# Google Earth-Red Butte research boundaries?



## inbowrange (Sep 11, 2007)

On Google Earth it has boundaries for the Red Butte research area. I was wondering if thats the no hunting area only or if its more than the little area it says?


----------



## bullsnot (Aug 10, 2010)

There is some gray area on this one. I used to archery hunt Red Butte canyon and the research area has a fence around part of it. It seems it's only in the bottom of the canyon and if you stay higher on the benches you should be fine. 
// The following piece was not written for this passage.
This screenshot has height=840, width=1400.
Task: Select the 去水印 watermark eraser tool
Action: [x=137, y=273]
The problem is I went up there last year thinking the only the research area was closed again but noticed there were no hunters around so I called DWR and got a game warden. They told me the research area basically emcompassed the whole canyon except for the upper mile end of it. That doesn't make sense since hikers can go up there without a problem. As a result I err and the safe side and leave the canyon alone altogether. Perhaps it's designated as water shed? I don't know.
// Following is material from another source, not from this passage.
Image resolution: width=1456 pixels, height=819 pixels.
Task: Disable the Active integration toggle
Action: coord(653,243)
I would make some calls and if someone tells you that you can hunt part of the canyon be sure to keep their contact info on you but to answer your question the research area itself isn't very big.


----------



## Mountain Time (Sep 24, 2007)

From the extended archery course.

""Red Butte Canyon, a Research Natural Area, is located directly east of Salt Lake City and the University of Utah campus. Consisting of 7.25 square miles of watershed... As we move into the twenty-first century, there will be increasing pressure to understand the dynamics of ecological systems and man's impact on ecological processes. Maintained as a protected watershed, the Red Butte Canyon RNA provides a unique opportunity for addressing these important issues to human society and to the preservation of our environment..." Red Butte Canyon Research Natural Area is closed to hunting"


----------



## bullsnot (Aug 10, 2010)

Mountain Time said:


> From the extended archery course.
> 
> ""Red Butte Canyon, a Research Natural Area, is located directly east of Salt Lake City and the University of Utah campus. Consisting of 7.25 square miles of watershed... As we move into the twenty-first century, there will be increasing pressure to understand the dynamics of ecological systems and man's impact on ecological processes. Maintained as a protected watershed, the Red Butte Canyon RNA provides a unique opportunity for addressing these important issues to human society and to the preservation of our environment..." Red Butte Canyon Research Natural Area is closed to hunting"


Right...but the confusion is defining what those boundaries are.


----------